→ **Given data**
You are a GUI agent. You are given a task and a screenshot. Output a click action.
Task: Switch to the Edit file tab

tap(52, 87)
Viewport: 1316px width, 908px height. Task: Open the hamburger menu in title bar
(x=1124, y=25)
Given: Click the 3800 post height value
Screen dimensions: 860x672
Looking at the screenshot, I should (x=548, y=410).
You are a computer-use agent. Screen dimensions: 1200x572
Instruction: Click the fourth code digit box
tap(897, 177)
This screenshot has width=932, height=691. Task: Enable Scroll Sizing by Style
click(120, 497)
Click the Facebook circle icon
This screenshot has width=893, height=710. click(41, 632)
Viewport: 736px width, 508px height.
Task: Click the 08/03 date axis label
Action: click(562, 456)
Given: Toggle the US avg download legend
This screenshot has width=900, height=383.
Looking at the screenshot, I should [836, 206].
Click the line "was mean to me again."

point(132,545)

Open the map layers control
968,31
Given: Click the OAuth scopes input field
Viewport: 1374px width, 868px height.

→ **Problem statement**
Copy the data above in its entirety, exactly as given.

→ **Task result**
You are a GUI agent. You are given a task and a screenshot. Output a click action.
Task: Switch to the Edit file tab

tap(52, 87)
Viewport: 1316px width, 908px height. Task: Open the hamburger menu in title bar
(x=1124, y=25)
Given: Click the 3800 post height value
Screen dimensions: 860x672
Looking at the screenshot, I should (x=548, y=410).
You are a computer-use agent. Screen dimensions: 1200x572
Instruction: Click the fourth code digit box
tap(897, 177)
This screenshot has width=932, height=691. Task: Enable Scroll Sizing by Style
click(120, 497)
Click the Facebook circle icon
This screenshot has width=893, height=710. click(41, 632)
Viewport: 736px width, 508px height.
Task: Click the 08/03 date axis label
Action: click(562, 456)
Given: Toggle the US avg download legend
This screenshot has width=900, height=383.
Looking at the screenshot, I should [836, 206].
Click the line "was mean to me again."

point(132,545)

Open the map layers control
968,31
Given: Click the OAuth scopes input field
Viewport: 1374px width, 868px height.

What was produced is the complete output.